***** Records supplied

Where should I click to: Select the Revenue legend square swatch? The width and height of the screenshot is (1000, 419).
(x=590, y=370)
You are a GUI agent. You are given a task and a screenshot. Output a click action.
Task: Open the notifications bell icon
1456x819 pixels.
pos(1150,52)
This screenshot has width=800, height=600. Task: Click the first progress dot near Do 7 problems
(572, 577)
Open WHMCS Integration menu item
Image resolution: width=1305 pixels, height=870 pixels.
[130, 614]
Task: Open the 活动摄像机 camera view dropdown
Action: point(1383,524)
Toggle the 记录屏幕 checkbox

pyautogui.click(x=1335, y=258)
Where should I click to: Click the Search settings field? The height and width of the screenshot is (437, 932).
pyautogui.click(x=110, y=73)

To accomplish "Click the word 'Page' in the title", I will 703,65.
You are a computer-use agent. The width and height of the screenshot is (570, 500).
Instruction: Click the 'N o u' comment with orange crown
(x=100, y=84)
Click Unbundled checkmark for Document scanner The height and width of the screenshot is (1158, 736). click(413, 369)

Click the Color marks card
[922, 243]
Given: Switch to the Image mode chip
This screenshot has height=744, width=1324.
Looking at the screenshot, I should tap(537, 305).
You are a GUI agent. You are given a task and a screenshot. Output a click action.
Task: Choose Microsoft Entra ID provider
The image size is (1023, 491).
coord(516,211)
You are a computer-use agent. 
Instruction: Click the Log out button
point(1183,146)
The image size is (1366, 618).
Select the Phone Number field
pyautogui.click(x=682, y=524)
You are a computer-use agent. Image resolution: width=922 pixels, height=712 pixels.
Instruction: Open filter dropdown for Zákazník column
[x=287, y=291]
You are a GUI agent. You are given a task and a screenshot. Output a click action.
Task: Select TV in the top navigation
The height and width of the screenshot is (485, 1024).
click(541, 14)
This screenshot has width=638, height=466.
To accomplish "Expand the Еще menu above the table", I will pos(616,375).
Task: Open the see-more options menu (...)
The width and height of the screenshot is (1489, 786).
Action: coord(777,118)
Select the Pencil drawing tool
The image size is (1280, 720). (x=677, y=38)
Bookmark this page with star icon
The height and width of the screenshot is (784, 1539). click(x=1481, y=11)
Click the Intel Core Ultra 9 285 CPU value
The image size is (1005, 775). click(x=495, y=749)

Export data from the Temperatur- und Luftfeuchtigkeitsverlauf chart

**********

Repeat all of the material above word for word, keeping every line in its original order.

*In response*.
Where should I click to: Select the Revenue legend square swatch? The width and height of the screenshot is (1000, 419).
(x=590, y=370)
You are a GUI agent. You are given a task and a screenshot. Output a click action.
Task: Open the notifications bell icon
1456x819 pixels.
pos(1150,52)
This screenshot has width=800, height=600. Task: Click the first progress dot near Do 7 problems
(572, 577)
Open WHMCS Integration menu item
Image resolution: width=1305 pixels, height=870 pixels.
[130, 614]
Task: Open the 活动摄像机 camera view dropdown
Action: point(1383,524)
Toggle the 记录屏幕 checkbox

pyautogui.click(x=1335, y=258)
Where should I click to: Click the Search settings field? The height and width of the screenshot is (437, 932).
pyautogui.click(x=110, y=73)

To accomplish "Click the word 'Page' in the title", I will 703,65.
You are a computer-use agent. The width and height of the screenshot is (570, 500).
Instruction: Click the 'N o u' comment with orange crown
(x=100, y=84)
Click Unbundled checkmark for Document scanner The height and width of the screenshot is (1158, 736). click(413, 369)

Click the Color marks card
[922, 243]
Given: Switch to the Image mode chip
This screenshot has height=744, width=1324.
Looking at the screenshot, I should tap(537, 305).
You are a GUI agent. You are given a task and a screenshot. Output a click action.
Task: Choose Microsoft Entra ID provider
The image size is (1023, 491).
coord(516,211)
You are a computer-use agent. 
Instruction: Click the Log out button
point(1183,146)
The image size is (1366, 618).
Select the Phone Number field
pyautogui.click(x=682, y=524)
You are a computer-use agent. Image resolution: width=922 pixels, height=712 pixels.
Instruction: Open filter dropdown for Zákazník column
[x=287, y=291]
You are a GUI agent. You are given a task and a screenshot. Output a click action.
Task: Select TV in the top navigation
The height and width of the screenshot is (485, 1024).
click(541, 14)
This screenshot has width=638, height=466.
To accomplish "Expand the Еще menu above the table", I will pos(616,375).
Task: Open the see-more options menu (...)
The width and height of the screenshot is (1489, 786).
Action: coord(777,118)
Select the Pencil drawing tool
The image size is (1280, 720). (x=677, y=38)
Bookmark this page with star icon
The height and width of the screenshot is (784, 1539). click(x=1481, y=11)
Click the Intel Core Ultra 9 285 CPU value
The image size is (1005, 775). click(x=495, y=749)

Export data from the Temperatur- und Luftfeuchtigkeitsverlauf chart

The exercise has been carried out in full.